• [TÂCHE À RÉALISER] Poursuivez la lettre datée de Paris, le 19 août, à partir de sa dernière phrase.

• [PASSAGE FOURNI]
À Paris, le 19 août.

Mon cher ami, pardonnerez-vous à un homme qui a été accablé de maladies et d’une tragédie ? Figurez-vous qu’on m’avait ordonné une grande pièce de théâtre pour les relevailles de madame la dauphine ; que j’en étais au quatrième acte, quand madame la dauphine mourut[1], et que, moi chétif, j’ai été sur le point de mourir pour avoir voulu lui plaire. Voilà comme la destinée se joue des têtes couronnées, des premiers gentilshommes de la chambre, et de ceux qui font des vers pour la cour !

Le poëme[2] de Mme  du Boccage, que vous m’avez envoyé, a eu une meilleure fortune. Je lui en ai fait, quoique très-tard, les remerciements les plus sincères. C’est une belle époque pour les lettres et pour votre Académie. J’ai trouvé son poëme écrit facilement et avec naturel ce n’est pas là un petit mérite, puisque c’est avoir surmonté la plus grande des difficultés.

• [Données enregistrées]
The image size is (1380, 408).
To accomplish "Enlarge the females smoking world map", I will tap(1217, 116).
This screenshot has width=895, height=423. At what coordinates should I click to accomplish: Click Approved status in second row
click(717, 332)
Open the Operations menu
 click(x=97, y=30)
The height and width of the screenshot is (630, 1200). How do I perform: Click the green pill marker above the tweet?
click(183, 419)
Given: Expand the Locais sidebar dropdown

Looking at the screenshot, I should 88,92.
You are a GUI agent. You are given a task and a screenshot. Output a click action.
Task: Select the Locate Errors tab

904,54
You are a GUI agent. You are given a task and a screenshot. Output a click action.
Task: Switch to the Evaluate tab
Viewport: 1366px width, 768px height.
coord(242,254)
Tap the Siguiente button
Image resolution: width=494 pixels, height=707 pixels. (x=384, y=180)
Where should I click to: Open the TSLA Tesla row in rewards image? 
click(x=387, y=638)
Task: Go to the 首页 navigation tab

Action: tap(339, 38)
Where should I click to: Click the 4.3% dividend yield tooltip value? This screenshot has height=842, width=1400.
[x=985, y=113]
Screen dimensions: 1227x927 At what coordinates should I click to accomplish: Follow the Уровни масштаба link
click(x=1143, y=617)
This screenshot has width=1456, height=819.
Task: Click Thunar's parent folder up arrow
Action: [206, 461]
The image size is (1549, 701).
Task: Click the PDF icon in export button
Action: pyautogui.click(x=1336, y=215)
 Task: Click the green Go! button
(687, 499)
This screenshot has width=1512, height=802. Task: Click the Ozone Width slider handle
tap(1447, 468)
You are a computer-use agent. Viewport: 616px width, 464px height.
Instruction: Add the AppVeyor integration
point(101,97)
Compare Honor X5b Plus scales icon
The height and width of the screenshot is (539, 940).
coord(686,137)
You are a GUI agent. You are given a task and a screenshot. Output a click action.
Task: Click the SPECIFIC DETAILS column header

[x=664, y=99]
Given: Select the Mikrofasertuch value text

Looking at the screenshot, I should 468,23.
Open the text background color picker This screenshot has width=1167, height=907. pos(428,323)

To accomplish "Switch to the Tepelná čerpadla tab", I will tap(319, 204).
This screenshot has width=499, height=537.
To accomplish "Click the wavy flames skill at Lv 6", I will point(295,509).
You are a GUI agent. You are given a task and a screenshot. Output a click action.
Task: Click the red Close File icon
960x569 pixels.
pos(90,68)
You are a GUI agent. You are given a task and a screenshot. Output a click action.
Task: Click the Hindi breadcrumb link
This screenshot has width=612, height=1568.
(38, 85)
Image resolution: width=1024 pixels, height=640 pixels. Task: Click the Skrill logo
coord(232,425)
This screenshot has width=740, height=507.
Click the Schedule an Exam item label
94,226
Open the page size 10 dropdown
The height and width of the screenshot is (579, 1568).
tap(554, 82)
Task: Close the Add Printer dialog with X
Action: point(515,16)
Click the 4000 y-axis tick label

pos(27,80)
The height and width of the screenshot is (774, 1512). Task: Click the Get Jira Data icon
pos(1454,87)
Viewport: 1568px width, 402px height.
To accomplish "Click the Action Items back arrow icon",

• [RÉPONSE À LA TÂCHE]
Nous avons ici un jeune homme[3] du pays de Pourceaugnac, qui a remporté notre prix ; cela n’a pas l’air si galant que votre Académie ; mais en vérité, sa pièce est une des meilleures qui se soient faites depuis trente ans. La littérature languit d’ailleurs. La terre se repose. Il ne faut pas faire des moissons tous les jours ; la trop grande abondance dégoûterait. Il n’y a que la douceur de l’amitié et de la société qui ne lasse point. Et cependant, mon ancien ami, ai-je vécu avec vous ? ai-je eu cette consolation ? Je n’ai fait que souffrir pendant tout le temps que vous avez été à Paris, et j’ai passé une vie douloureuse à espérer inutilement de jouir des agréments et du commerce charmant de mon cher Cideville. Il y a deux mois que je ne vois personne, et que je n’ai pu répondre à une lettre. Mon âme était à Babylone, mon corps dans mon lit ; et de là je dictais à mon valet de chambre[4] de grands diables de vers tragiques qu’il estropiait.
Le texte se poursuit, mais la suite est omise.